**EXERCISE AIM**
Continue the article on judicial activism below, starting right after its last sentence.

**SELECTION**
======

Judicial activism

Judicial activism refers to judicial rulings that are suspected of being based on personal or political considerations, rather than on existing law. It is sometimes used as an antonym of judicial restraint.[1] The definition of judicial activism and the specific decisions that are activist are controversial political issues, particularly in the United States. The question of judicial activism is closely related to constitutional interpretation, statutory construction, and separation of powers.

Etymology

Arthur Schlesinger Jr. introduced the term "judicial activism" in a January 1947 Fortune magazine article titled "The Supreme Court: 1947".[2]

The phrase has been controversial since its beginning. An article by Craig Green, "An Intellectual History of Judicial Activism," is critical of Schlesinger's use of the term; "Schlesinger's original introduction of judicial activism was doubly blurred: not only did he fail to explain what counts as activism, he also declined to say whether activism is good or bad."[3]

Even before this phrase was first used, the general concept already existed. For example, Thomas Jefferson referred to the "despotic behaviour" of Federalist federal judges, in particular, John Marshall.[4]

Definitions

Black's Law Dictionary defines judicial activism as a "philosophy of judicial decision-making whereby judges allow their personal views about public policy, among other factors, to guide their decisions."[5]

Political science professor Bradley Canon has posited six dimensions along which judge courts may be perceived as activist:[6] majoritarianism, interpretive stability, interpretive fidelity, substance/democratic process, specificity of policy, and availability of an alternate policymaker. David A. Strauss has argued that judicial activism can be narrowly defined as one or more of three possible actions: overturning laws as unconstitutional, overturning judicial precedent, and ruling against a preferred interpretation of the constitution.

======

**DATA**
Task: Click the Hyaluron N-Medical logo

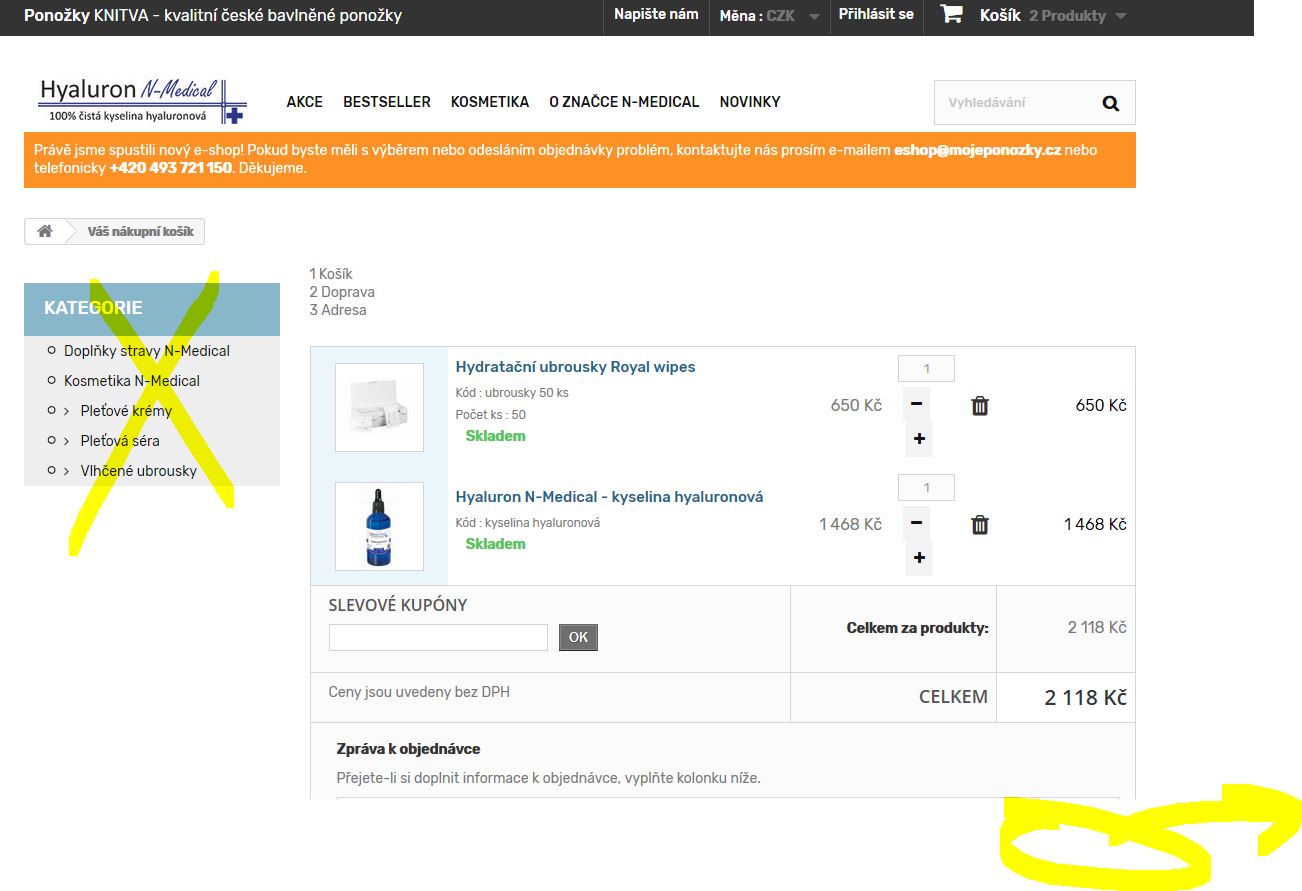Action: pyautogui.click(x=142, y=101)
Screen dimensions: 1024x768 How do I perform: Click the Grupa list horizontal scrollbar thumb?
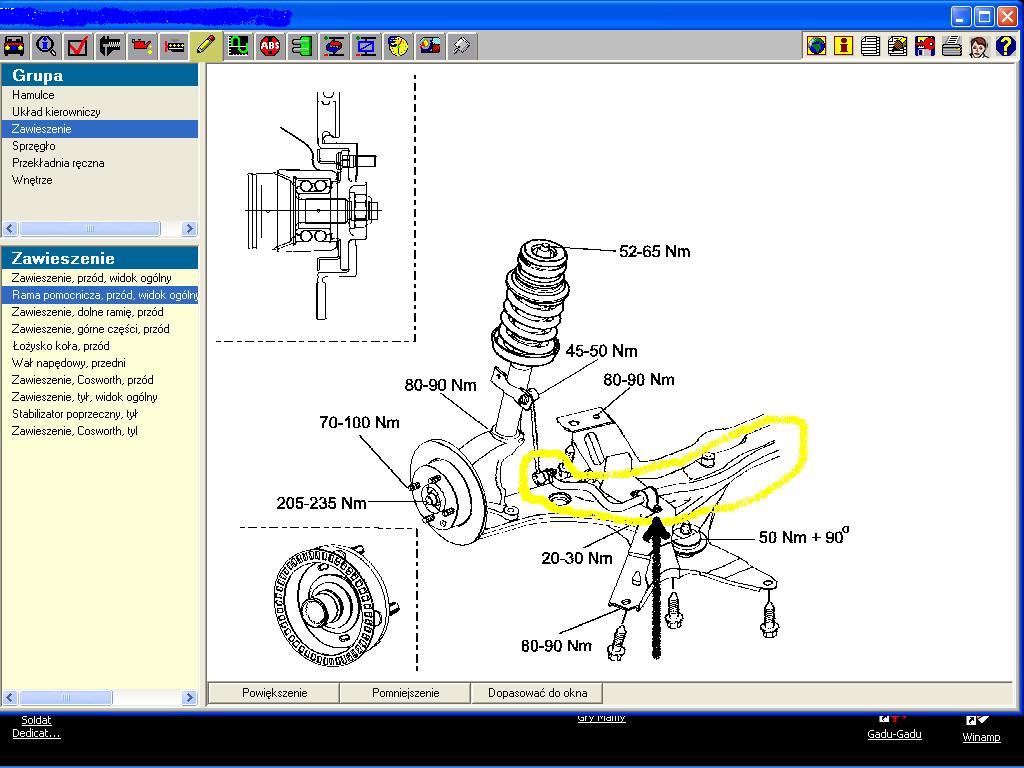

======

**REPLY**
Others have been less confident of the term's meaning, finding it instead to be little more than a rhetorical shorthand. Kermit Roosevelt III has argued that "in practice 'activist' turns out to be little more than a rhetorically charged shorthand for decisions the speaker disagrees with";[7] likewise, the solicitor general under George W. Bush, Theodore Olson, said in an interview on Fox News Sunday, in regards to a case for same-sex marriage he had successfully litigated, that "most people use the term 'judicial activism' to explain decisions that they don't like."[8] Supreme Court Justice Anthony Kennedy has said that, "An activist court is a court that makes a decision you don't like."[9][10]

Debate

Detractors of judicial activism charge that it usurps the power of the elected branches of government or appointed agencies, damaging the rule of law and democracy.[11] Defenders of judicial activism say that in many cases it is a legitimate form of judicial review, and that the interpretation of the law must change with changing times.

A third view is that so-called "objective" interpretation of the law does not exist. According to law professor Brian Z. Tamanaha, "Throughout the so-called formalist age, it turns out, many prominent judges and jurists acknowledged that there were gaps and uncertainties in the law and that judges must sometimes make choices."[12] Under this view, any judge's use of judicial discretion will necessarily be shaped by that judge's personal and professional experience and his or her views on a wide range of matters, from legal and juridical philosophy to morals and ethics. This implies a tension between granting flexibility (to enable the dispensing of justice) and placing bounds on that flexibility (to hold judges to ruling from legal grounds rather than extralegal ones).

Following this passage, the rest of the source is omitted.